Three actors performed all of the roles in Stoker’s acclaimed novel, escorting the crowd of laughing locals and tourists throughout the ruins as they performed the different scenes. I watched as these actors disappeared as one character and reappeared in minutes wearing a new costume and dialect as the story progressed. The audience chuckled as these characters bantered with each other or themselves. Amongst our laughter marched in Dracula, his cold glare covered by circular red glasses. Vampire Ozzy was out for blood.
I’m not sure if it was common aspect of the performance any other day, but the actors broke the third-wall on numerous occasions. When Dr. Van Hellsing, who was played by the same actor who played Dracula, asked the audience what Dracula looked like, one of the kids said he looked like Dr. Van Hellsing. We all chuckled.
“Someone the other day said I looked like Elton John,” the actor responded in his own voice. I had never laughed so hard at a Gothic before that day.

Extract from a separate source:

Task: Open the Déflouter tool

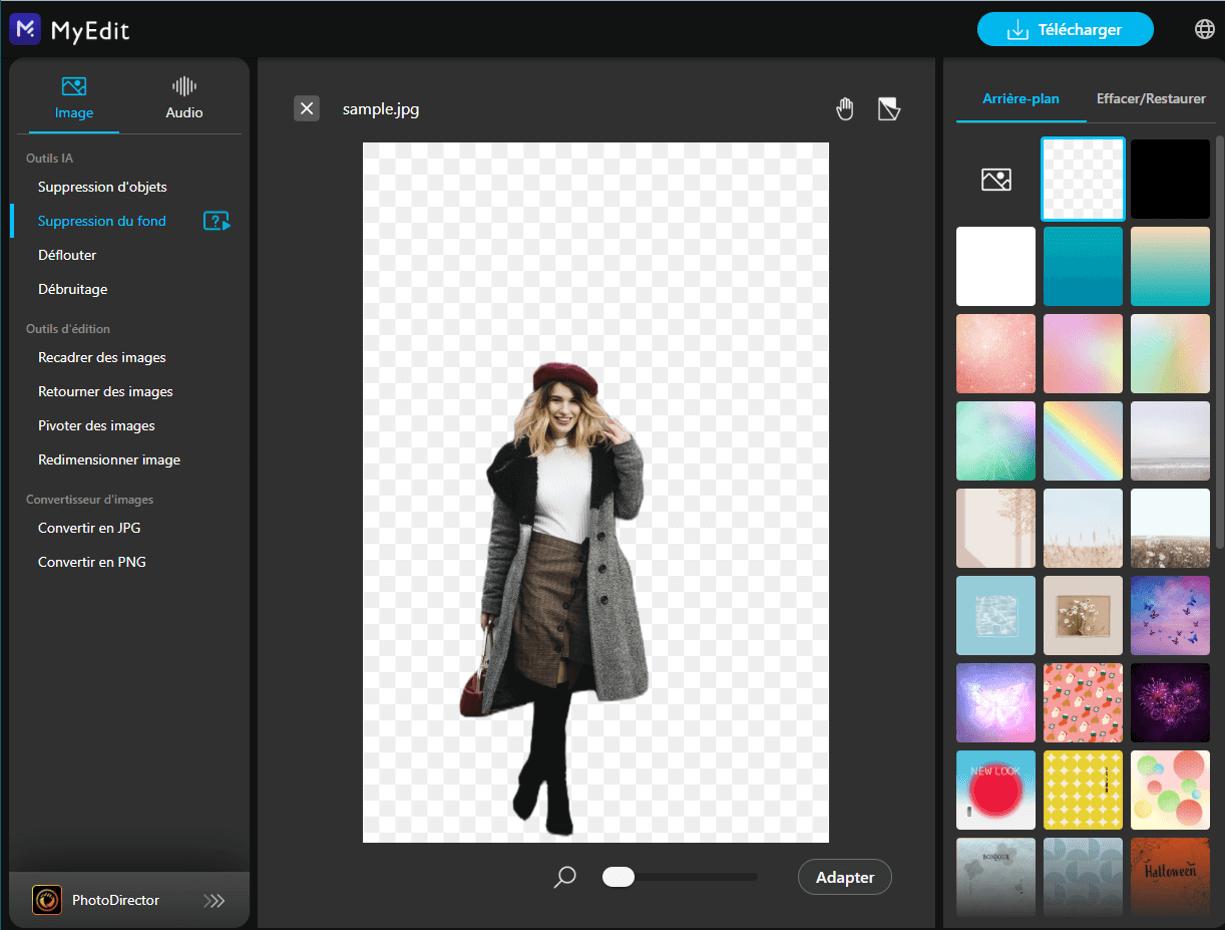Action: click(x=66, y=255)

While the abbey itself appeared to be a cluster of eroded chunks on top of a hill, the rising sun’s beams enhanced the remaining walls’ sense of everlasting strength and pride. The initial sight I had of the abbey for me was outside of it, where the rubble couldn’t be seen. I walked up a concrete staircase and saw a towering Gothic monastery. Its walls were carved with by numerous curved windows, a few containing slim intricate designs, and was held together by thick stone pillars that formed into fat spires.